Have you thought about what you would do if it happened at hospital? That is something they will ask in hospital. You may want to bury it, we chose to have the communal cremation at the hospital. That's a very personal choice and something that's awful to think about.
Gentle hugs at this awful time
Thank you so much for answering my questions. I've no idea what I'm doing. I feel like I'm in limbo but at the same time hoping to get through today and tomorrow before anything happens. I have a 4 year old dd whom we didn't tell in case something like this happened. My dh has been great support but he fell to pieces too last night. I think if it happens in hospital I'd do the same as you. I had a panic last night over the idea of flushing the toilet. If it happens at home I'm told I can take it to the hospital too. I think I'd rather that. Thank you again. I'm really grateful for your replies.
No problem, feel free to pm me if you like. We told our children about the pregnancy as we had a healthy scan which unfortunately meant we had to tell them that it had stopped growing. That was the worst bit but at least they understood why I spent so long in bed/bathroom and after as I've had complications since.

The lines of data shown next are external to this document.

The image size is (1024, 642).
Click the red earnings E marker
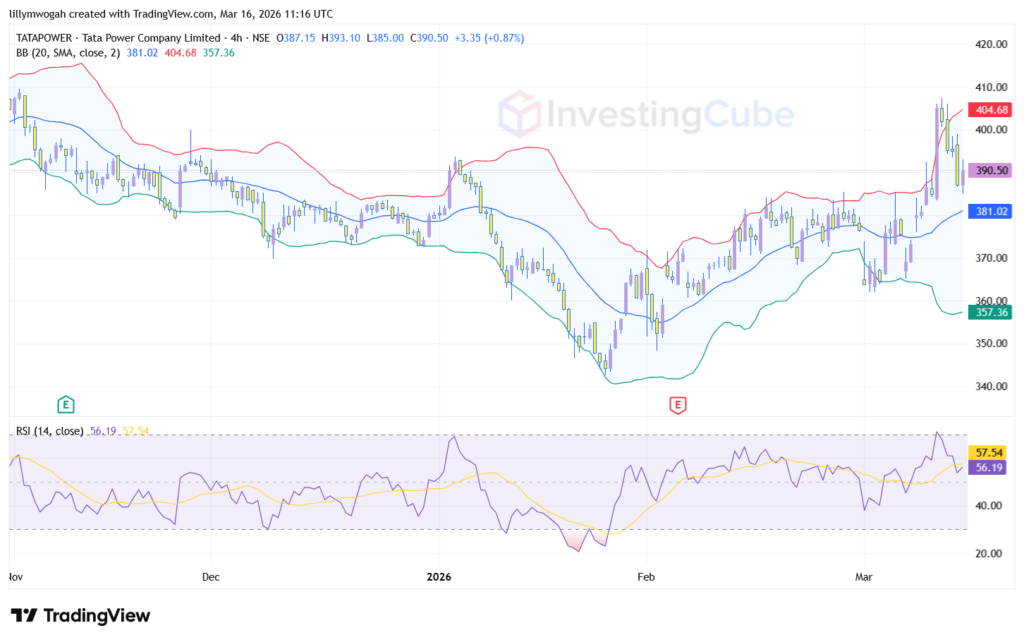coord(678,405)
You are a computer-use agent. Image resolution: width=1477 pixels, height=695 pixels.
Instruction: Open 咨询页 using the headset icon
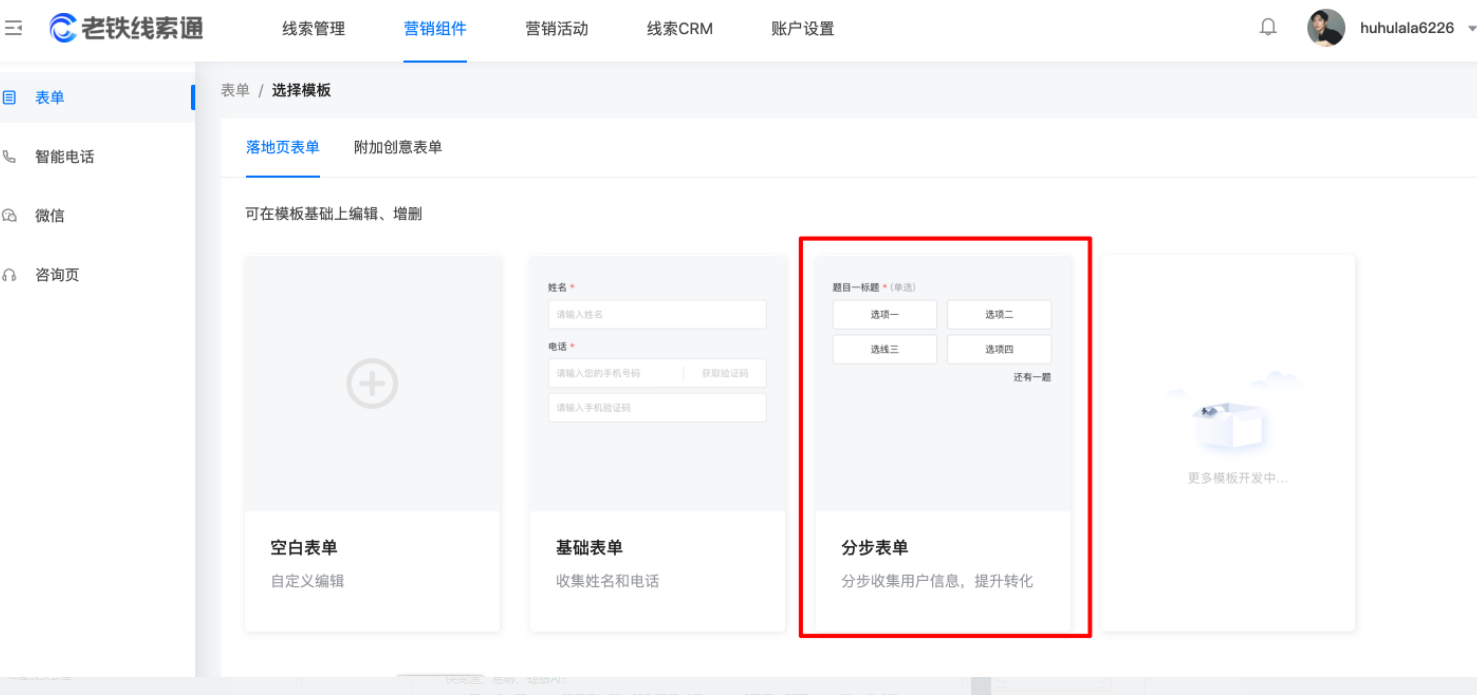(x=12, y=274)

Having a miscarriage as I type this. I started brown spotting on Saturday, found out he had died a month ago on Tuesday and lost him by Wednesday. After passed the sack, a blood clot got stuck in the opening of my cervix and caused havoc so back to A&E we went. Now the scan on Tuesday showed us (externally and internally) 1 fetus. Yet I am sat here gushing water out of my vagina (double checked the origin of the fluid) and another larger object. I'm not sure what to think of this or whether I need to be concerned. WHAT IS HAPPENING TO ME??? I'm sat on the loo with lovely diarrhoea so please respond. I'll be here a while.
Julia you need to go back to A&E or phone NHS direct. I'm sorry you are going through this. Please get medical help though.